Hafizullah Mahmudi

Project Description

HELP International, a humanitarian NGO, has raised $10 million for poverty alleviation and disaster relief. To allocate this funding strategically and effectively, this project analyzes socio-economic and health indicators to identify countries most in need.

By examining income levels, poverty rates, and child mortality statistics, the analysis categorizes countries into priority tiers for aid distribution. The study follows the World Bank classification of low-income and lower-middle-income countries, prioritizing 22 nations with both extreme poverty and high child mortality rates.
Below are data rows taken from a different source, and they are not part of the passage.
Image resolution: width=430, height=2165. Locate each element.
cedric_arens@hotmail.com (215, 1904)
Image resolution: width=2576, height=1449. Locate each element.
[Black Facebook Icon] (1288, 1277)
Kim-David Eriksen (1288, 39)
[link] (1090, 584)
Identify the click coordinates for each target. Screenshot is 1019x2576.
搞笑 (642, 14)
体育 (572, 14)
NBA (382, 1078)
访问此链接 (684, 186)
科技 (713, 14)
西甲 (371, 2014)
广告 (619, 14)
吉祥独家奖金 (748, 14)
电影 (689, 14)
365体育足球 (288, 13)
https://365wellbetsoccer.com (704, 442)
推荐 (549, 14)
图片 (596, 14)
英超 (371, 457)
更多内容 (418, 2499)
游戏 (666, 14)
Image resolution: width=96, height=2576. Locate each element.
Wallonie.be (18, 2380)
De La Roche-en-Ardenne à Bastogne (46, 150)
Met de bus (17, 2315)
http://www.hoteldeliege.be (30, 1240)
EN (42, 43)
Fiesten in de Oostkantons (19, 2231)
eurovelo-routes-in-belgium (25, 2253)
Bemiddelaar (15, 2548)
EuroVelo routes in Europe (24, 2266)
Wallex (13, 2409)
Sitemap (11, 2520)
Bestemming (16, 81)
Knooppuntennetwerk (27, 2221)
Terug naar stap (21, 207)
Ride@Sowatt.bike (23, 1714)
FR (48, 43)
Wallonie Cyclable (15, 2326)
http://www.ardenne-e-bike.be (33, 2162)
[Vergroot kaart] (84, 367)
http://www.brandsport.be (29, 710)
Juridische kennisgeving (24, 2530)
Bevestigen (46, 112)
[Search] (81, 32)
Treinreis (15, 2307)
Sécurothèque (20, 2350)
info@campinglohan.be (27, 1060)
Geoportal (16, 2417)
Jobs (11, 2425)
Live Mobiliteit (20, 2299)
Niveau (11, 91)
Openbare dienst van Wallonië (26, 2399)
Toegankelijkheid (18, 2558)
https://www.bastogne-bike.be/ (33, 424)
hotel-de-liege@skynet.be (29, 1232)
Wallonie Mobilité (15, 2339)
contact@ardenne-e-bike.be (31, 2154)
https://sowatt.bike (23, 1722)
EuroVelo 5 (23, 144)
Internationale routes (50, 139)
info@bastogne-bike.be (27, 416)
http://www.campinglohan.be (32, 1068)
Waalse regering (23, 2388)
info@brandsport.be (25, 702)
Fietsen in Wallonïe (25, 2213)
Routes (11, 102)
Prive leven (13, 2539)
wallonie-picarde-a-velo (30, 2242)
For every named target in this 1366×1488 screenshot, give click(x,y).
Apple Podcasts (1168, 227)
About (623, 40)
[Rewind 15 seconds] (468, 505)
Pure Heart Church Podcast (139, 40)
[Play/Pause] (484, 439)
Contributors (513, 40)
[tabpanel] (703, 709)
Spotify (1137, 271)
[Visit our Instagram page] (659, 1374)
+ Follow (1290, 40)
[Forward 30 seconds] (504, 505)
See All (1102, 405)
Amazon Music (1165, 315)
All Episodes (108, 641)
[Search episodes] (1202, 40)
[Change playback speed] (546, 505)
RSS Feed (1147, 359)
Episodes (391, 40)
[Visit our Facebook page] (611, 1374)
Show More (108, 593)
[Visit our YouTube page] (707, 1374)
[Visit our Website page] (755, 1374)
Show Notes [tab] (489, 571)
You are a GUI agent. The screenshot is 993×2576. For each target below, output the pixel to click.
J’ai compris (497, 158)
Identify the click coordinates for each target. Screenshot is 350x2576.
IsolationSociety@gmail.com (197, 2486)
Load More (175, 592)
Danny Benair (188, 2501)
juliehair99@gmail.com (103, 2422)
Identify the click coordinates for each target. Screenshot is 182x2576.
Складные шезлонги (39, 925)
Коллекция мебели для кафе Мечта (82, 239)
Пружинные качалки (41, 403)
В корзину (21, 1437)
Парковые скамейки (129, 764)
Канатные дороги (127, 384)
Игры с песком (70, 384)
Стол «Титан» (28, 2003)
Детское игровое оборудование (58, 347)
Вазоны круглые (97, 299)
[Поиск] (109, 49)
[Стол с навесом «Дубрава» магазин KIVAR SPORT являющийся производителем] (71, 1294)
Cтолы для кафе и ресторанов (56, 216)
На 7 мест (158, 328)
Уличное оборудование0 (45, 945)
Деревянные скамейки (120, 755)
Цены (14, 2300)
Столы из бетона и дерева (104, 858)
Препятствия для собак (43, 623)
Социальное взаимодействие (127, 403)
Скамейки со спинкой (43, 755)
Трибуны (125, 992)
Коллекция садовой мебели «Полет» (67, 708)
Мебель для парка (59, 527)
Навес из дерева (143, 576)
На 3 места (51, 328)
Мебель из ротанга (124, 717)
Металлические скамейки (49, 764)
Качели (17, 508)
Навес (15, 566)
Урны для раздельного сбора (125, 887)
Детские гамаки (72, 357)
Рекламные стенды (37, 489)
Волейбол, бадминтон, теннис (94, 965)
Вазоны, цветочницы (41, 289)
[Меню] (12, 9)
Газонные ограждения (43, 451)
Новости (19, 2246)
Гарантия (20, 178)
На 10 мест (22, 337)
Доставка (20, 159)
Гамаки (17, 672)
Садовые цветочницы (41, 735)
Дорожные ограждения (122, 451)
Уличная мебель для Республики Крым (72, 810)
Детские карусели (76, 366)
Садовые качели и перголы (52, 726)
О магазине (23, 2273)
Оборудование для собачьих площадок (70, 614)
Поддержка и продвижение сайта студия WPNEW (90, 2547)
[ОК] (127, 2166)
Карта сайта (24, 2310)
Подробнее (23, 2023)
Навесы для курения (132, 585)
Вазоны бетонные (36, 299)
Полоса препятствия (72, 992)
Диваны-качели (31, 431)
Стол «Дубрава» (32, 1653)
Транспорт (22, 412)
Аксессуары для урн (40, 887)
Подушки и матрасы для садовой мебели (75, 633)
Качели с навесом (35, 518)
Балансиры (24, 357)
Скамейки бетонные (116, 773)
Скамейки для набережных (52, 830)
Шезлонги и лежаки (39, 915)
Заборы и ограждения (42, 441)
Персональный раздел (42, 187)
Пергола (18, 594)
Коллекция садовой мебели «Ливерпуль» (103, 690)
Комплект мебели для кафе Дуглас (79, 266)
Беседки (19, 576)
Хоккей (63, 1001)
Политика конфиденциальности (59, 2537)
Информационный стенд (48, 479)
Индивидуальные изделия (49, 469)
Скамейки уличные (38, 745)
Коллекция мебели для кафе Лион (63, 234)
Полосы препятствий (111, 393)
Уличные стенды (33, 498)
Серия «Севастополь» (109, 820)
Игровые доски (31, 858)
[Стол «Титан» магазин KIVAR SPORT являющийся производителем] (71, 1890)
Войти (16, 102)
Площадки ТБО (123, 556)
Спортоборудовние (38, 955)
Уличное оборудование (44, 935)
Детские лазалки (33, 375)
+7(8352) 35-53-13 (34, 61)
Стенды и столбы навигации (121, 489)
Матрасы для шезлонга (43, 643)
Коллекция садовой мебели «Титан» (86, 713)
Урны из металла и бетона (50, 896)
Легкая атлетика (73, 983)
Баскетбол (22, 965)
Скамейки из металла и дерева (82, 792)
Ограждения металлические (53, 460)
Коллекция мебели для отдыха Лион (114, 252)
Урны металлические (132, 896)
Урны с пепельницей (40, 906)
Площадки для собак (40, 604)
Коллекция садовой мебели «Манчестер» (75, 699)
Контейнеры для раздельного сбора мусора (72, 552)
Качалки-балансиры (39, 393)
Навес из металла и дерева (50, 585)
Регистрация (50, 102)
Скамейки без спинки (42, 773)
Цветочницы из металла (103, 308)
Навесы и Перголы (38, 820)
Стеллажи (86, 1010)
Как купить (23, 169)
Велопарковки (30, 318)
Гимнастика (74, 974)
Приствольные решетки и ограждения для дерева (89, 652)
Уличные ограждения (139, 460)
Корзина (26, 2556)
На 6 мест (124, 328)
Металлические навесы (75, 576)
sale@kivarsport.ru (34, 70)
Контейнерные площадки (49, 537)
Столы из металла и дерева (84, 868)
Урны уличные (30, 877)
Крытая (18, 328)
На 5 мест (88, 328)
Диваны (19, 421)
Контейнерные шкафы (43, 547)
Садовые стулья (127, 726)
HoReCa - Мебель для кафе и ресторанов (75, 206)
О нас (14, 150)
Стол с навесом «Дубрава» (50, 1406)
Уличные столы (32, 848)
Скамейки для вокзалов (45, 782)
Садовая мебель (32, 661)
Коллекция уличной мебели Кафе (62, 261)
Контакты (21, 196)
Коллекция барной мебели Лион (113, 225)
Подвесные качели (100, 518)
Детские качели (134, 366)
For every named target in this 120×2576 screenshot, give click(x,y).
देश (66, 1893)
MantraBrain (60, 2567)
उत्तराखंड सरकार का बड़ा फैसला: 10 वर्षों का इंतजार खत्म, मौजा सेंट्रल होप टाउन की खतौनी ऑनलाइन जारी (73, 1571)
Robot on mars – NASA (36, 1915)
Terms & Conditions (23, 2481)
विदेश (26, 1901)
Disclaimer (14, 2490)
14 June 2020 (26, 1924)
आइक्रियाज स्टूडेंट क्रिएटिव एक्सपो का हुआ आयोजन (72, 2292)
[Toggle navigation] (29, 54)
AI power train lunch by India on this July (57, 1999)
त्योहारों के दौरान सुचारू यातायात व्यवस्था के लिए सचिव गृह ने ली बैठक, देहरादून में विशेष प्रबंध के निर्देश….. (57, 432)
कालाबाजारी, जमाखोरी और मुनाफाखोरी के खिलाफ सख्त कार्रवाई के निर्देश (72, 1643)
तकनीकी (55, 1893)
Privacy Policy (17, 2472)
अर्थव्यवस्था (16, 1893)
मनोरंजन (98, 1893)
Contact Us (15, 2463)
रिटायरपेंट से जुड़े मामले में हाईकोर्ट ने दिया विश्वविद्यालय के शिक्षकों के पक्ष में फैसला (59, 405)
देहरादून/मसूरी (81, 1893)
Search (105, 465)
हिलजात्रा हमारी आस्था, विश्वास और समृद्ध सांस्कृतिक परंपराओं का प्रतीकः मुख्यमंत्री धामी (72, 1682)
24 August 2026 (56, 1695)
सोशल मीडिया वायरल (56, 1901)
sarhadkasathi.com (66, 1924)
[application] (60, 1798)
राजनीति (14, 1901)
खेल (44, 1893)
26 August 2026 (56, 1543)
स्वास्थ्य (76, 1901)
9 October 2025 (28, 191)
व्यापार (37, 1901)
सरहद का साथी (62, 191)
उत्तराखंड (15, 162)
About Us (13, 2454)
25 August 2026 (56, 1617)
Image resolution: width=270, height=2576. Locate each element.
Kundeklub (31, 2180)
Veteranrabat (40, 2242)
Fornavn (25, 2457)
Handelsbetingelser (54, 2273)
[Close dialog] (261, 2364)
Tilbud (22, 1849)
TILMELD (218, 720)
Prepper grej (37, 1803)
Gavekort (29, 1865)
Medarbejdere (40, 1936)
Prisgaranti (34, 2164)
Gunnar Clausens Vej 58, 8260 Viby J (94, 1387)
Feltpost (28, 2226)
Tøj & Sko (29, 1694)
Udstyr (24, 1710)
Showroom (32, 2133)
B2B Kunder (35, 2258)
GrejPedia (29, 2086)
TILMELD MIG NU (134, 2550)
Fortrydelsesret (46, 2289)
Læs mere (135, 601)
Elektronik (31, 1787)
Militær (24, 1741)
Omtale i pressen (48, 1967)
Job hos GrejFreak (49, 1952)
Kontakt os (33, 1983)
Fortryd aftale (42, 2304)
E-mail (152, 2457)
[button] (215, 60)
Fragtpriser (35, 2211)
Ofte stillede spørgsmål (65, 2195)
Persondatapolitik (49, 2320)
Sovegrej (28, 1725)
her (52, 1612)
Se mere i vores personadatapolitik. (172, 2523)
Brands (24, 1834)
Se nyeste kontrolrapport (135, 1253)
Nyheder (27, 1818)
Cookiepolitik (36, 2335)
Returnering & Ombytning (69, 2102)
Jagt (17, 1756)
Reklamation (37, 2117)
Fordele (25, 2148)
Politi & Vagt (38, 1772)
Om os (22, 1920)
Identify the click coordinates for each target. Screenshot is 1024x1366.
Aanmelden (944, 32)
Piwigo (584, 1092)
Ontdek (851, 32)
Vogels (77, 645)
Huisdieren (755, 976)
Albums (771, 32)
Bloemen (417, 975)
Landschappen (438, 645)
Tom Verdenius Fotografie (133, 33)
These findings will assist the NGO’s leadership in making data-driven funding decisions to maximize impact.

The Steps I Took

The Strategy I Followed

Tools I Used

✔ Performed basic exploratory data analysis (EDA) to understand feature distributions.
✔ Standardized the dataset for effective clustering and PCA.
✔ Applied PCA for dimensionality reduction while preserving the most important variance.
✔ Visualized the explained variance to determine the optimal number of principal components.
✔ Ran different clustering models (K-Means, Hierarchical, DBSCAN) to identify patterns.
✔ Created an elbow chart to find the optimal number of clusters.
✔ Used Silhouette Score & Davies-Bouldin Index to evaluate clustering performance.
✔ Labeled each cluster with meaningful tags based on shared characteristics.
✔ Plotted clusters with PCA-transformed data for easy visualization.
✔ Interpreted the characteristics of each segment and provided actionable insights.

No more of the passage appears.